We are dedicated to advancing carboxypeptidase analytics through continuous technological improvement. Our current R&D includes the development of microfluidic-based single-molecule activity assays for ultra-sensitive detection in precious clinical samples, and the application of machine learning algorithms to predict substrate specificity from primary sequence data. We actively participate in inter-laboratory proficiency testing for enzyme activity and protein analysis, and we contribute to the development of reference standards for carboxypeptidases. Our quality management system is ISO 9001 and ISO 17025 certified, and we follow GLP for all regulatory studies. We offer flexible engagement models—from single-sample analysis to multi-year collaborative projects—with dedicated project managers, volume discounts, and priority handling for time-sensitive samples. Our global logistics provide specialised shipping kits (with stabilising buffers and temperature control) to preserve enzyme activity during transit. Turnaround times range from 1 business day for rapid screening to 12 business days for comprehensive kinetic, proteomic, and inhibition profiling. We maintain open communication, providing preliminary results upon request and final reports with expert commentary. Our success is measured by the confidence our clients have in their data and their ability to advance research, diagnostics, and drug development. We invite you to partner with us to unlock the full potential of your carboxypeptidase research.

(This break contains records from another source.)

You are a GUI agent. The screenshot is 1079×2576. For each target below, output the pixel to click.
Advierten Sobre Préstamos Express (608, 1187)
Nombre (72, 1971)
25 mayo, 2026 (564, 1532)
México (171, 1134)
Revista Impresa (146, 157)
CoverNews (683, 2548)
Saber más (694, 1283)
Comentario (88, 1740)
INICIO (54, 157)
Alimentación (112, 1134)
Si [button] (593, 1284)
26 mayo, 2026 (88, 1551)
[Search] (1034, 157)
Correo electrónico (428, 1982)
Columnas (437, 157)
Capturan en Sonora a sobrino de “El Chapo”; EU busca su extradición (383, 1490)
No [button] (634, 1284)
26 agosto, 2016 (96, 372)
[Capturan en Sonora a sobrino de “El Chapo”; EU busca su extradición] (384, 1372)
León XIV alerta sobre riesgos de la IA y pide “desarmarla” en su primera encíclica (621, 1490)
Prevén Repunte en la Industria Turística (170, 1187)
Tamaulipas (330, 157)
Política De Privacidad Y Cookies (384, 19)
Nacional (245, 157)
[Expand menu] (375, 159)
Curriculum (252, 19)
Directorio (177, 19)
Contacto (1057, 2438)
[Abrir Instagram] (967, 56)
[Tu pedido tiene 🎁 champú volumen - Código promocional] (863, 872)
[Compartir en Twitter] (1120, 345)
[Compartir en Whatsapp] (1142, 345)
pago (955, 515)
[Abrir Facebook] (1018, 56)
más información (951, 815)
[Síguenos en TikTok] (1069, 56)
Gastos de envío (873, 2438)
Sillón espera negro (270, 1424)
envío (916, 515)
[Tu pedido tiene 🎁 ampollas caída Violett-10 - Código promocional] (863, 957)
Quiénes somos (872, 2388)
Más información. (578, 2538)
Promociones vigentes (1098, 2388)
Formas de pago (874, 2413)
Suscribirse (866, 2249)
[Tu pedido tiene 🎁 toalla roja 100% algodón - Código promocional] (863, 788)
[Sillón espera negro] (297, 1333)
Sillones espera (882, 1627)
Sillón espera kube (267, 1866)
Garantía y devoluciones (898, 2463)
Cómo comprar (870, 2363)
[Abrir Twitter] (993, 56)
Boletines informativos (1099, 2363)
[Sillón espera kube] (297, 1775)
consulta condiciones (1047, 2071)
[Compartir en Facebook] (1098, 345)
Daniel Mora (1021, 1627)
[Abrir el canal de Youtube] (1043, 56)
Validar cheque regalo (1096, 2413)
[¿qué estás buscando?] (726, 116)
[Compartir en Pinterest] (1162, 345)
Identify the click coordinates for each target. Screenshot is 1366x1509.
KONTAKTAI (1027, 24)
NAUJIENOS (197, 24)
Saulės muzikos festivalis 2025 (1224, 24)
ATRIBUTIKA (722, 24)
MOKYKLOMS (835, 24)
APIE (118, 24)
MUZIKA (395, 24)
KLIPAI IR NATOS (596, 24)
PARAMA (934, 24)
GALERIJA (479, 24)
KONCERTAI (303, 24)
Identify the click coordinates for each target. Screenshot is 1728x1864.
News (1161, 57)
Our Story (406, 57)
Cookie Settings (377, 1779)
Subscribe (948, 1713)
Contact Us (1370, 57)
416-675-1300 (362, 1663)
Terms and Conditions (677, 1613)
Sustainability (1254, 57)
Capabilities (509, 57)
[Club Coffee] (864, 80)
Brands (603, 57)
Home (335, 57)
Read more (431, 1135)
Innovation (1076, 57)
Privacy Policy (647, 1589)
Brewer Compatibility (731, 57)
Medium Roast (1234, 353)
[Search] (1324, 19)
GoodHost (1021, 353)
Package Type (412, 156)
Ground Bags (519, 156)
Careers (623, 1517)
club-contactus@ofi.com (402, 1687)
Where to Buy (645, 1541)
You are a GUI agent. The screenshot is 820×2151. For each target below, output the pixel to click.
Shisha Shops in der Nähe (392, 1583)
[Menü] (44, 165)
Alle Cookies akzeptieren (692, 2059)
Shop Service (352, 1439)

In summary, our carboxypeptidase detection service delivers a comprehensive, precise, and application-oriented analytical solution that integrates activity quantification, substrate specificity profiling, inhibitor screening, protein quantitation, and stability evaluation. By combining advanced instrumentation with deep expertise in proteolytic enzymology, we empower our clients to understand peptide processing, develop novel therapeutics, and ensure the quality of biopharmaceutical products. We look forward to supporting your carboxypeptidase analysis needs with our state-of-the-art analytical platform.